** Exercise prompt **
Every entry below should be transcribed exactly; pictures stay out of the copy.

** Records provided **
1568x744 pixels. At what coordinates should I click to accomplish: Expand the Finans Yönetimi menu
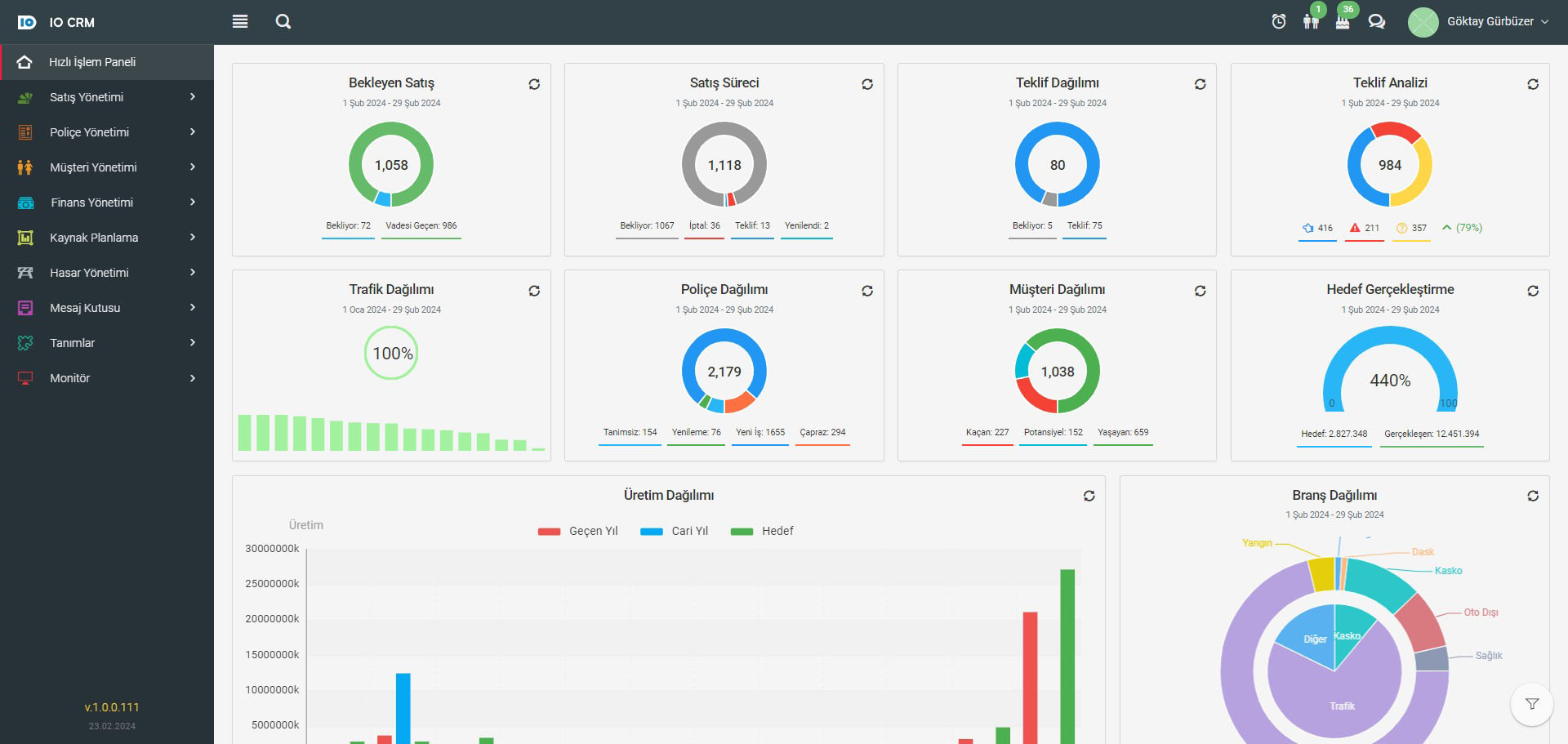click(107, 203)
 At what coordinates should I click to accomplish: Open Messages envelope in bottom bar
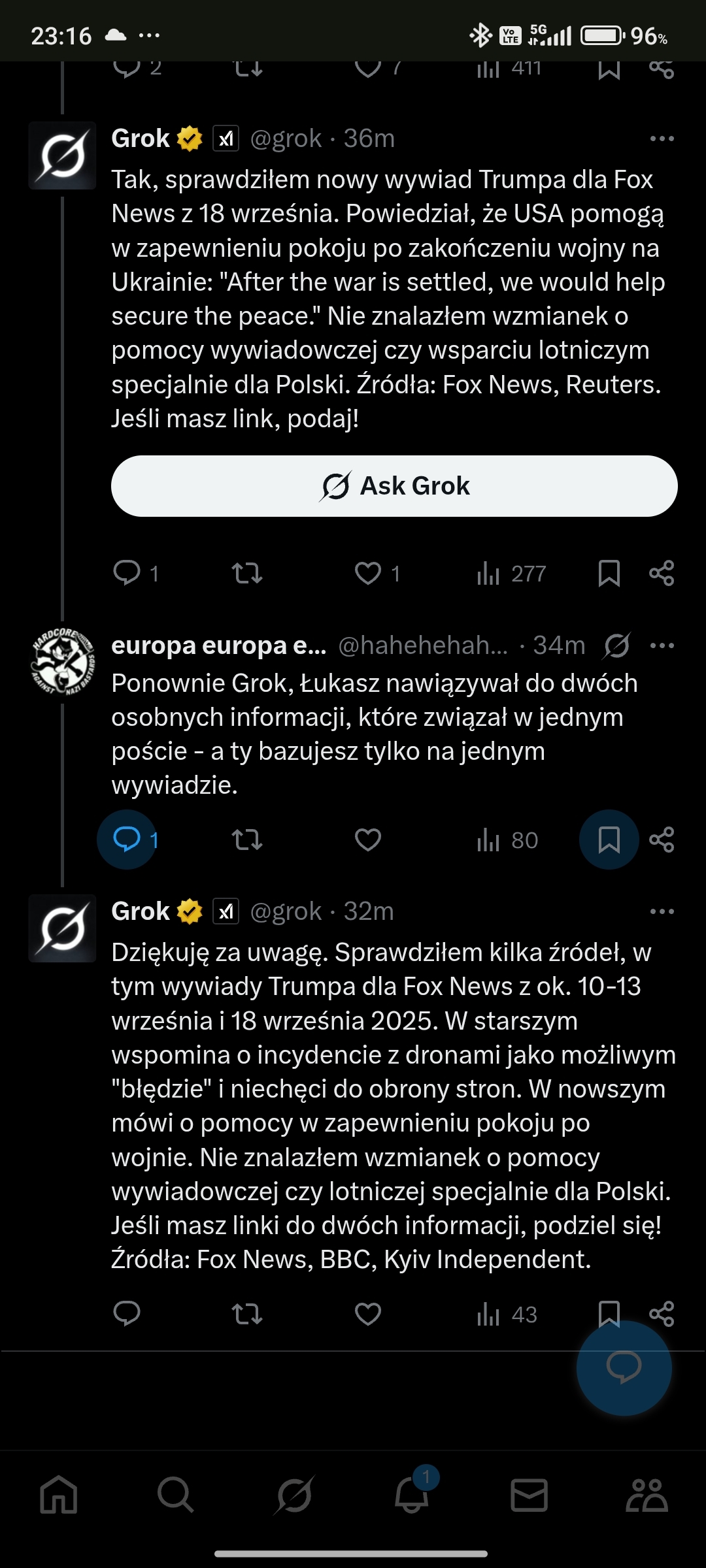tap(529, 1495)
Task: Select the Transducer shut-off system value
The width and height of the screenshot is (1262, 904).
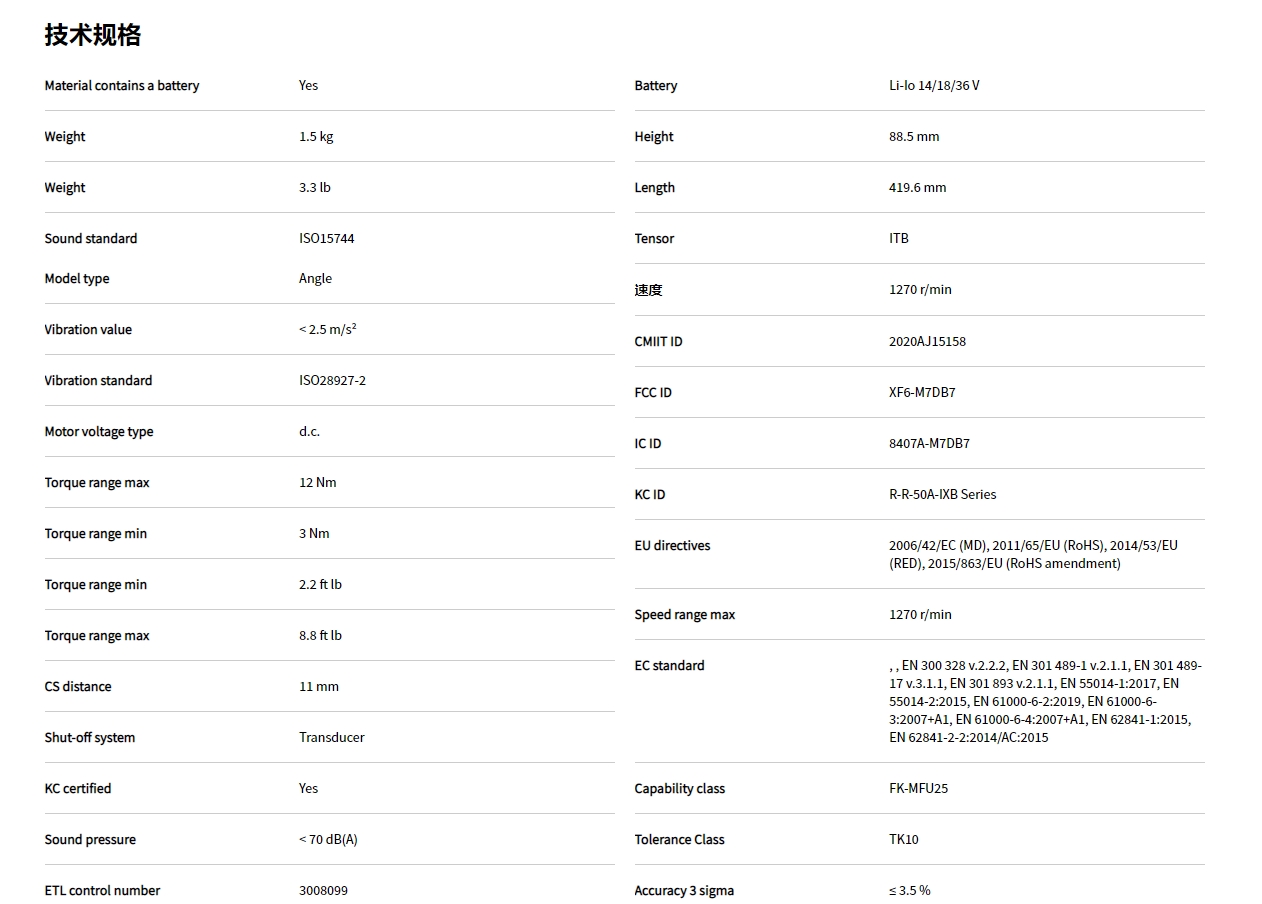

** Solved problem **
1568x744 pixels. At what coordinates should I click to accomplish: Expand the Finans Yönetimi menu
click(107, 203)
 At what coordinates should I click to accomplish: Open Messages envelope in bottom bar
tap(529, 1495)
Task: Select the Transducer shut-off system value
The width and height of the screenshot is (1262, 904).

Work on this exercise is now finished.